Massacre au Burkina : les regrets du Haut Commissariat des Réfugiés

"Les assaillants ont pris d’assaut le village au milieu de la nuit et ont exécuté 138 hommes, femmes et enfants"

Plus de 3.300 personnes ont été forcées de fuir après l’attaque sur le village de Solhan, dans le Nord-Est du Burkina Faso, a indiqué ce mardi le Hcr, condamnant fermement cette dernière attaque de groupes armés qui a tué au moins 138 civils dans ce pays d’Afrique de l’Ouest.

«Craignant pour leur vie, plus de 3300 personnes ont fui vers des villages proches de Sebba et Sampelga, et parmi elles plus de 2000 enfants et plus de 500 femmes», a déclaré lors d’un point de presse à Genève, Babar Baloch, porte-parole du Hcr, dans un communiqué consulté par Néo.

A la suite de cette « attaque, la plus meurtrière depuis 2015 », ces nouveaux déplacés internes sont arrivés « avec très peu ou aucune possession ». Et la majorité a été « généreusement accueillie par les familles locales qui partagent le peu de choses qu’elles ont », a souligné Babar Baloch.

Dans la nuit du vendredi 4 au samedi 5 juin, des hommes armés ont attaqué le village de Solhan, dans le nord-est du Burkina Faso, dans la région du Sahel, près de la frontière avec le Niger. « Les assaillants ont pris d’assaut le village au milieu de la nuit et ont exécuté 138 hommes, femmes et enfants », a détaillé le porte-parole du Hcr.

Selon le Haut-Commissariat pour les réfugiés, les maisons et le marché ont été incendiés.
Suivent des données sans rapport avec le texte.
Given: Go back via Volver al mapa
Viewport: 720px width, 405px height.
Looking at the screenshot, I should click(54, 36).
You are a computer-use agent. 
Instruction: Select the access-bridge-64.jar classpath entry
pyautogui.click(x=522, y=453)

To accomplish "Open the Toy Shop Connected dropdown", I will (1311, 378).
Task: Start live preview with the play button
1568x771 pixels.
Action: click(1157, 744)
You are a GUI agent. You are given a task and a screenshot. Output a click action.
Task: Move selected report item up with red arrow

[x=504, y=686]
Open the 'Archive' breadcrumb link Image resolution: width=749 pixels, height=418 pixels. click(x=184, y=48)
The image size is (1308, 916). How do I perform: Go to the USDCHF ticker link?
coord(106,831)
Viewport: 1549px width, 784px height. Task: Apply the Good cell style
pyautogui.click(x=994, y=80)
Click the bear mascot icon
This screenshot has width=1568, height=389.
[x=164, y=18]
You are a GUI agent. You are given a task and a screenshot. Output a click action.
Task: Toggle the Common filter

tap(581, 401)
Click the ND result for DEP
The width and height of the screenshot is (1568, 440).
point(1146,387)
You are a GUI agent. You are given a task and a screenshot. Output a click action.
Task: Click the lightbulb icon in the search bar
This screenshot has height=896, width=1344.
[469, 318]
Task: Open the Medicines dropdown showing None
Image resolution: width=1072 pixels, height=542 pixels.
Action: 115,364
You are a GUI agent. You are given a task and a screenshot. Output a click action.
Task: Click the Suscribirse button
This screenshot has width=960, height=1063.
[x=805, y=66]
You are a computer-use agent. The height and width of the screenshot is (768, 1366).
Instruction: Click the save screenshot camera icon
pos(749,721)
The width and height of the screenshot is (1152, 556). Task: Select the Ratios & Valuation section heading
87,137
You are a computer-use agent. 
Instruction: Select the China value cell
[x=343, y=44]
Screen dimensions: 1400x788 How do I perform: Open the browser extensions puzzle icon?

Près de 40 personnes ont été grièvement blessées et transportées dans les hôpitaux de la région et de la capitale burkinabé, Ouagadougou. Le Hcr rappelle que ce massacre se produit seulement quelques semaines après que des hommes armés ont pris pour cible des véhicules du Hcr et de ses partenaires sur la route reliant la ville de Dori au camp de Goudoubo où se trouvent 12.200 réfugiés et demandeurs d’asile maliens.